For the first time, scientists on Earth may have obtained dust particles from outside the solar system, thanks to a NASA spacecraft whose mission ended in 2006.
According to a press release from NASA's Jet Propulsion Laboratory (JPL), scientists had been examining material brought back on the Stardust spacecraft ever since it returned to Earth. Pending confirmation, these seven particles would be the first ever recovered from interstellar space.
One paper is published Friday in the journal Science and a dozen more are expected next week in the journal Meteoritics & Planetary Science.
"These are the most challenging objects we will ever have in the lab for study, and it is a triumph that we have made as much progress in their analysis as we have," Michael Zolensky, co-author of the Science paper and curator of the Stardust laboratory at NASA's Johnson Space Center in Houston.
In a separate press release, from the University of California - Berkeley (UCB), study researchers said the particles have been literal needles in a haystack. Two of them are approximately two microns, which equates to thousandths of a millimeter.
Study lead author Andrew Westphal, a physicist at UCB's Space Sciences Laboratory, called the particles "very precious."
"The fact that the two largest fluffy particles have crystalline material - a magnesium-iron-silicate mineral called olivine - may imply that these are particles that came from the disks around other stars and were modified in the interstellar medium," he said in the release. "We seem to be getting our first glimpse of the surprising diversity of interstellar dust particles, which is impossible to explore through astronomical observations alone."

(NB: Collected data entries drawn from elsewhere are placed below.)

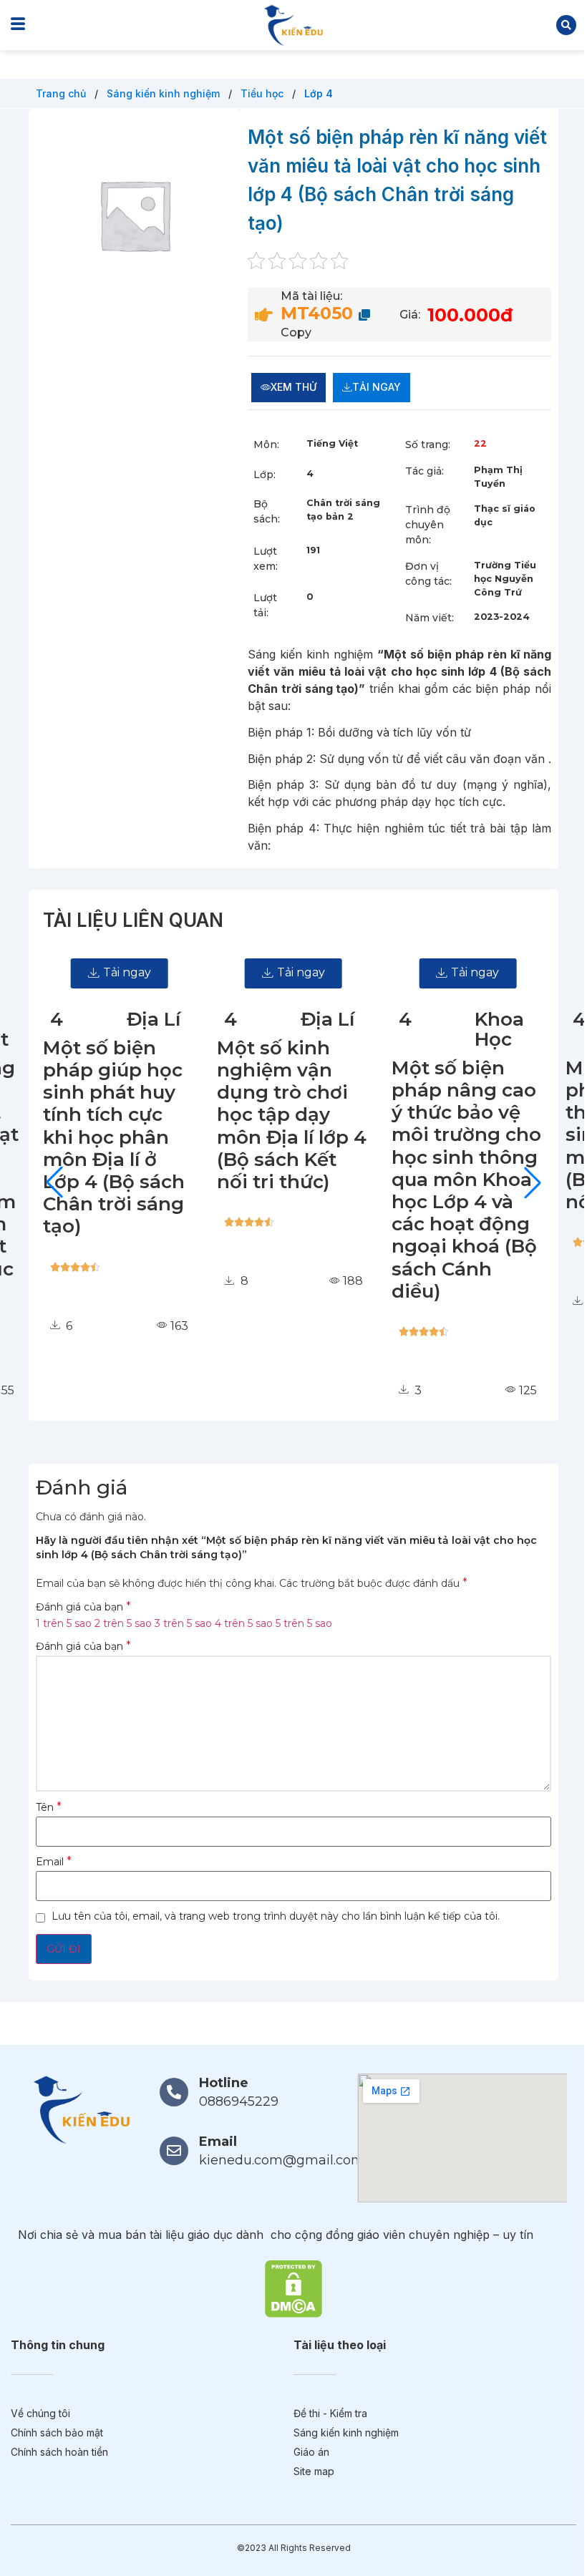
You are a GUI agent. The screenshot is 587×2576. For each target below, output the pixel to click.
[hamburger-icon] (18, 25)
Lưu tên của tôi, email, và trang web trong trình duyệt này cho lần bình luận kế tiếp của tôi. (276, 1916)
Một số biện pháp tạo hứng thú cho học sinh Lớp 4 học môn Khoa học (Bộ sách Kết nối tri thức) (463, 1134)
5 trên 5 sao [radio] (304, 1623)
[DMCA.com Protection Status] (293, 2287)
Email (54, 1861)
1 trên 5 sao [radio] (64, 1623)
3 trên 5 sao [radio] (183, 1623)
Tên (49, 1807)
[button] (566, 25)
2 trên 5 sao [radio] (123, 1623)
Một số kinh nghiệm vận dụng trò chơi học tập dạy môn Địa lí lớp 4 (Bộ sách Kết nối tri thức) (118, 1114)
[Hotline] (174, 2092)
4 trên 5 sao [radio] (244, 1623)
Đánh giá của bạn (83, 1607)
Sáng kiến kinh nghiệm (165, 93)
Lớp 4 (318, 93)
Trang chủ (62, 93)
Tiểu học (263, 93)
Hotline (223, 2083)
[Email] (174, 2151)
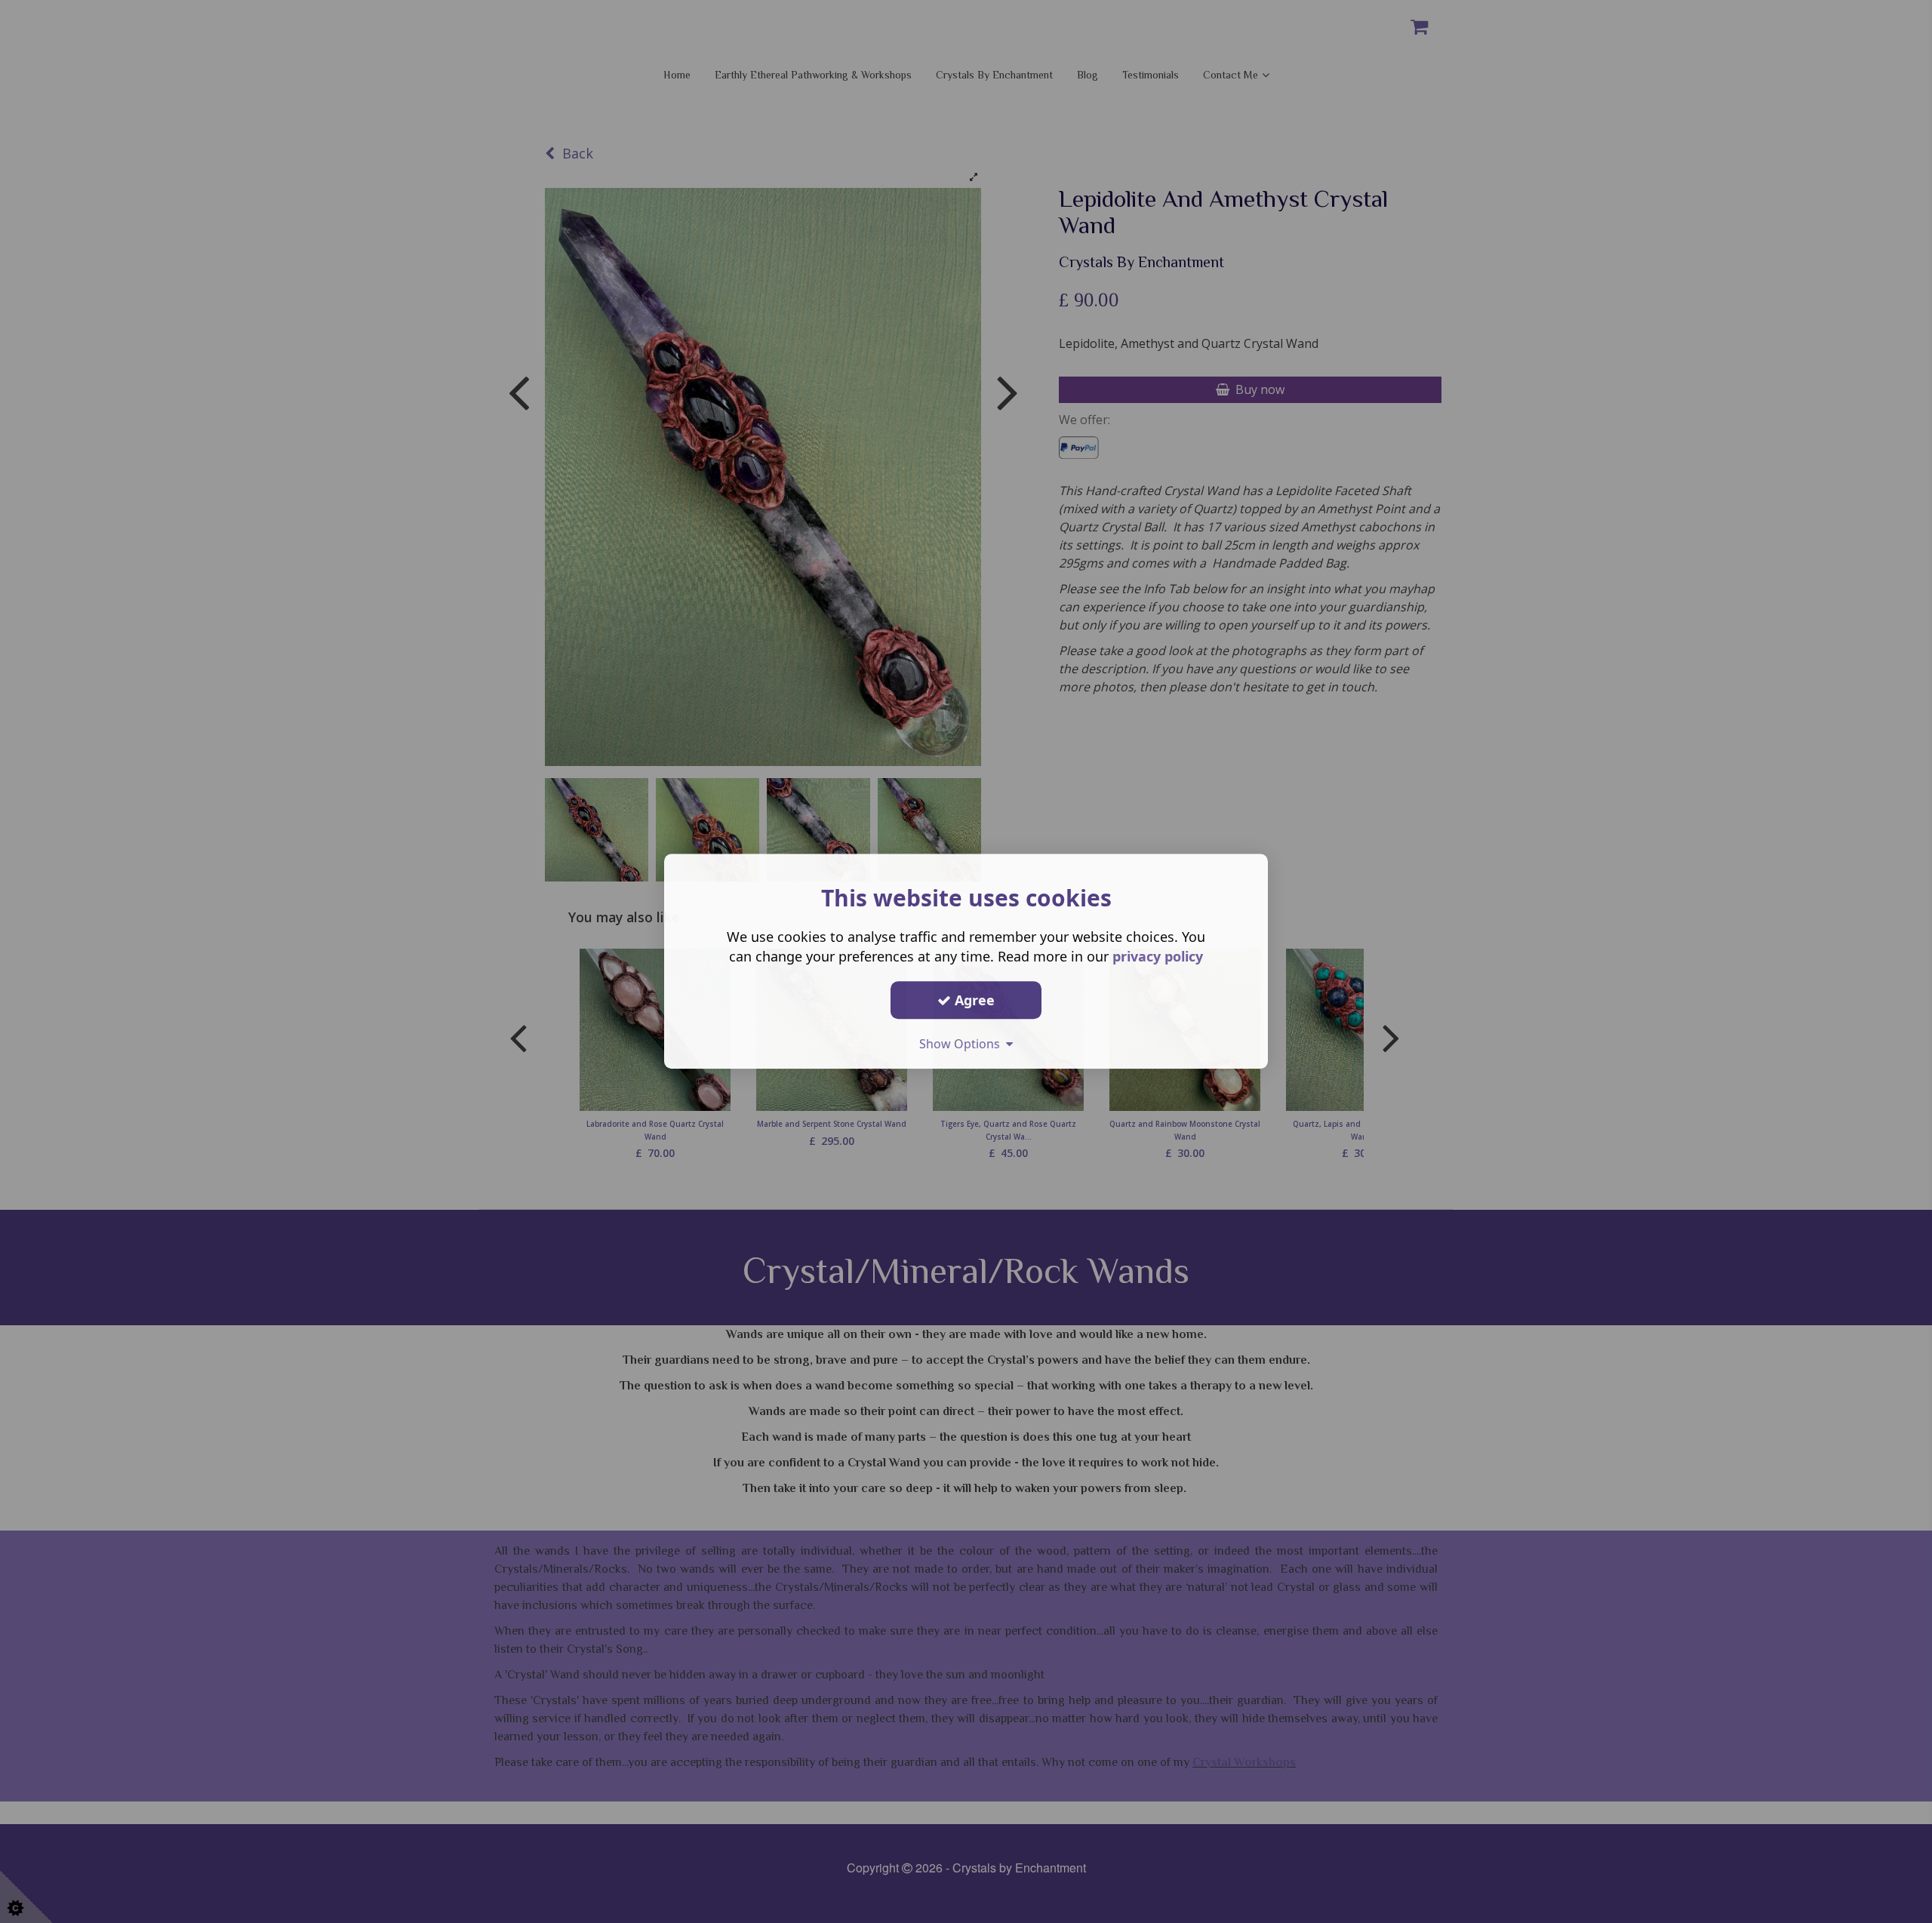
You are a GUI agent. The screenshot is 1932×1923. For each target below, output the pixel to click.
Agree (973, 1000)
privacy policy (1157, 956)
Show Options (962, 1043)
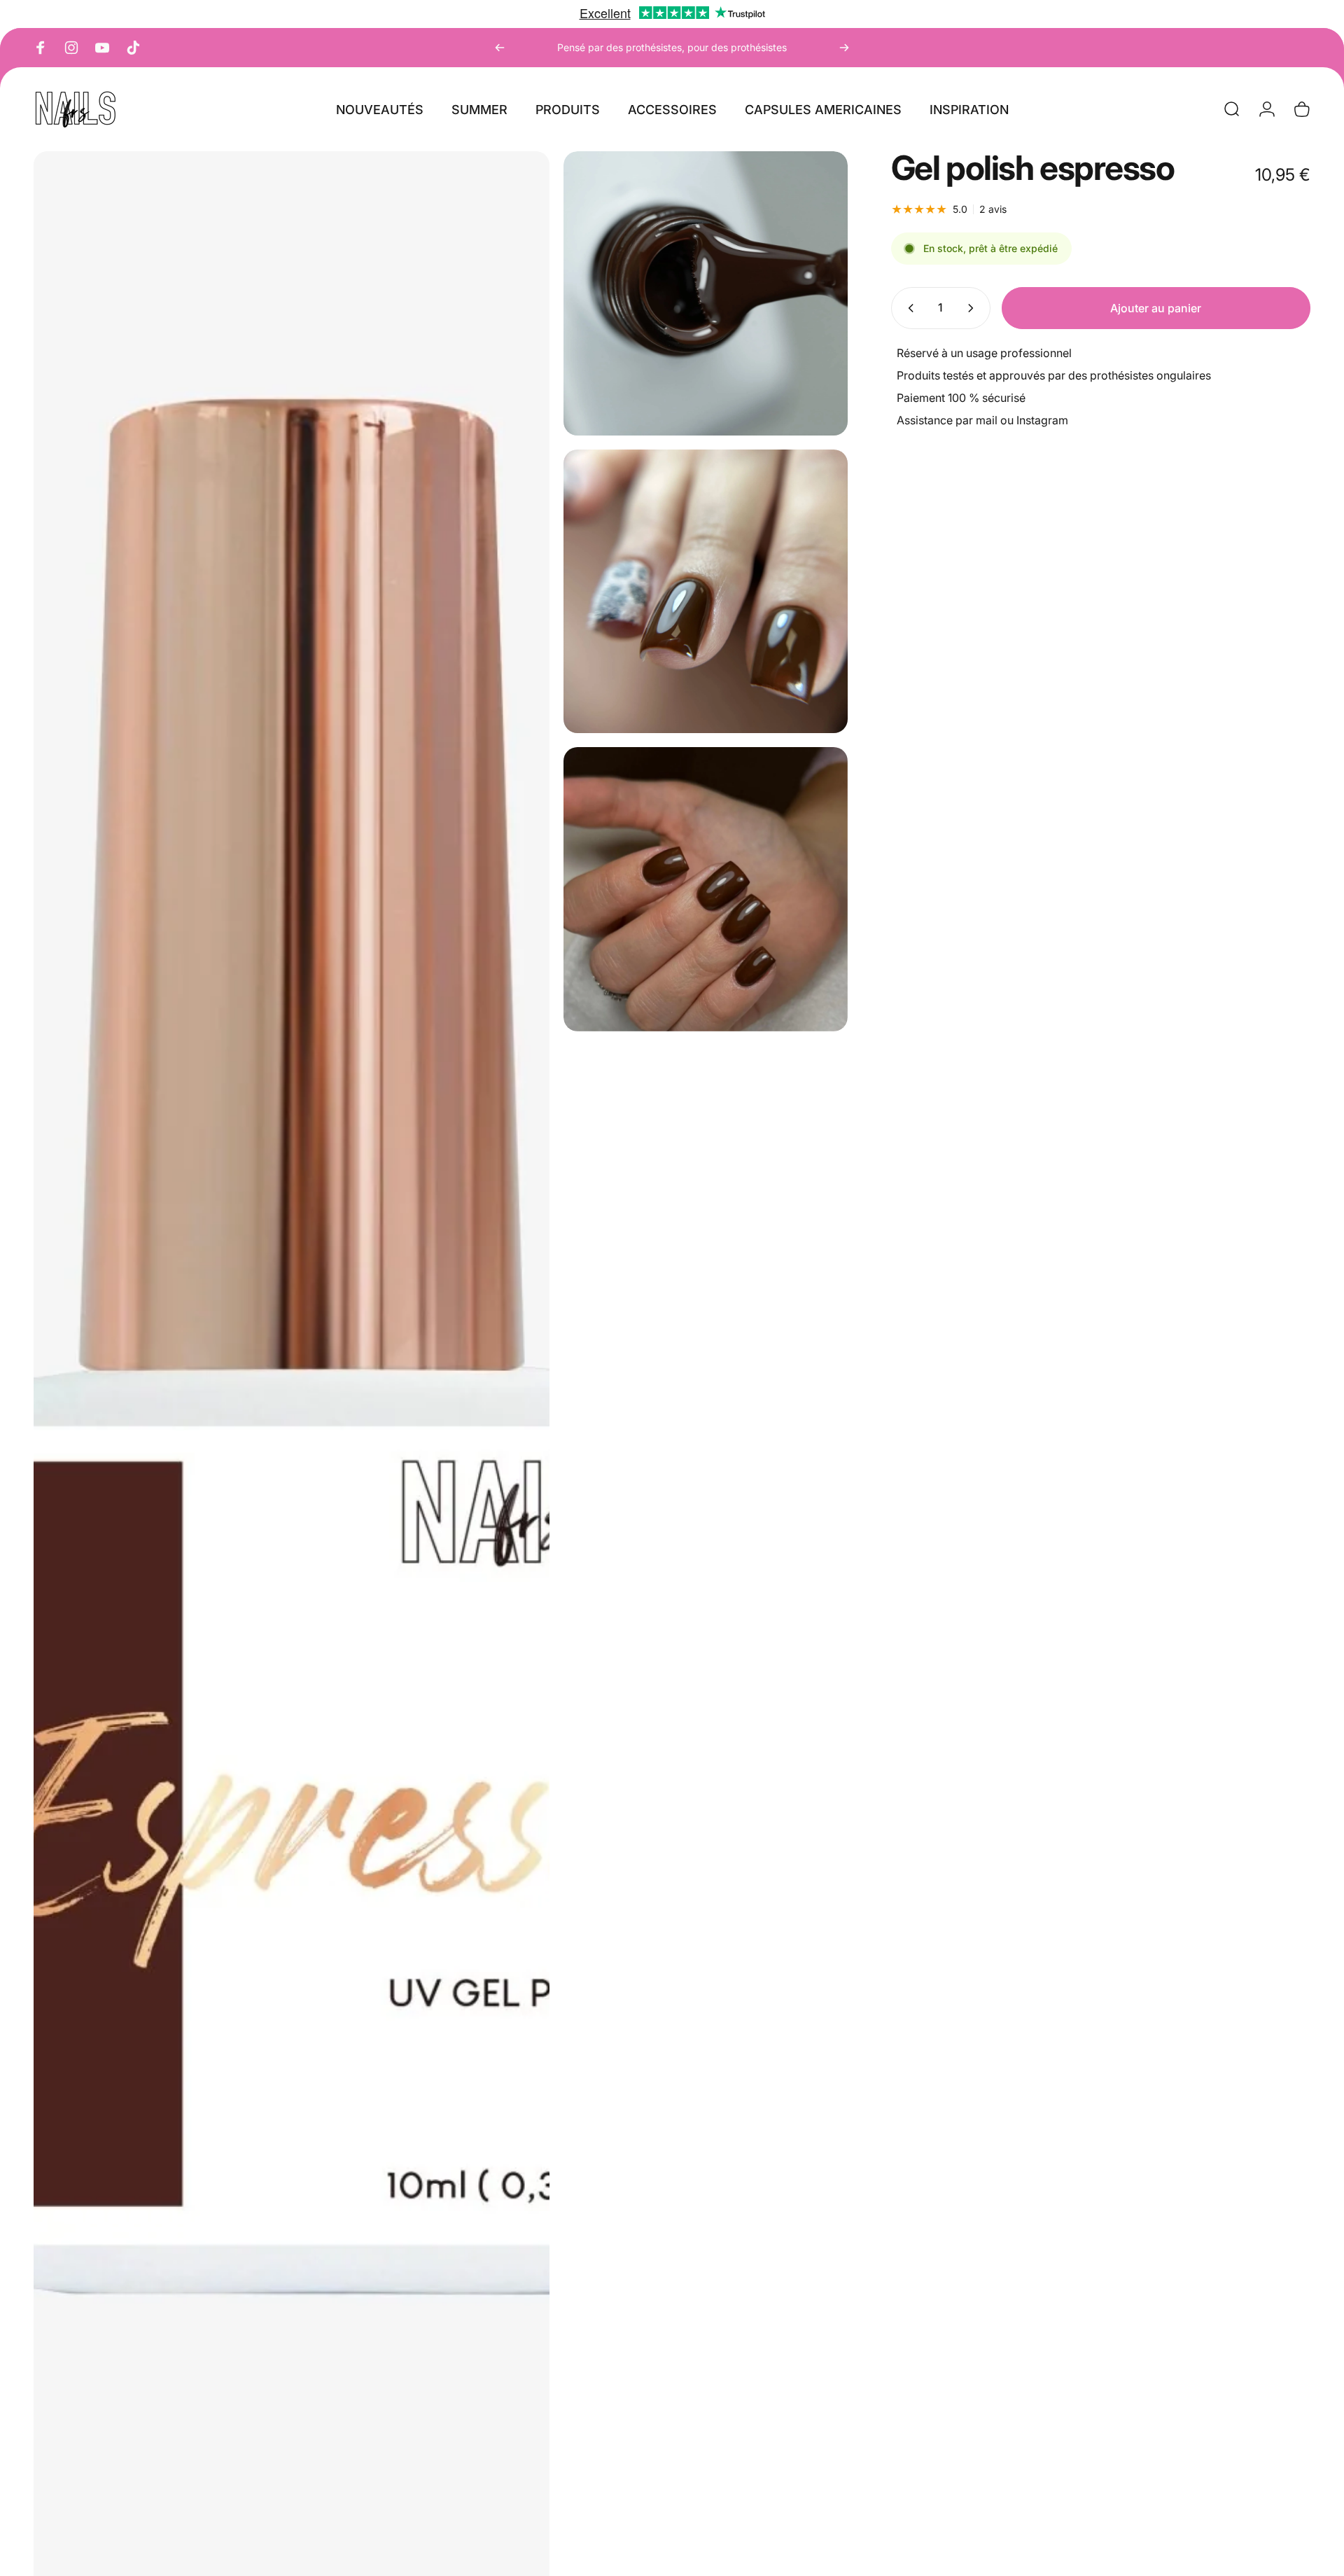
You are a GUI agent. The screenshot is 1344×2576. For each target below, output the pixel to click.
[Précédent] (499, 47)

A physicist at UCB, Anna Butterworth is an author on one of the forthcoming papers.
"This dust is relatively new, since the lifetime of interstellar dust is only 50 to 100 million years, so we are sampling our contemporary galaxy," she said in the release. "We expected to find grains less than a micron across that would leave a track a couple of microns wide. That is about one-fiftieth the width of a human hair. We might not see the particles in an optical microscope, so the Dusters are looking for the impact tracks they made."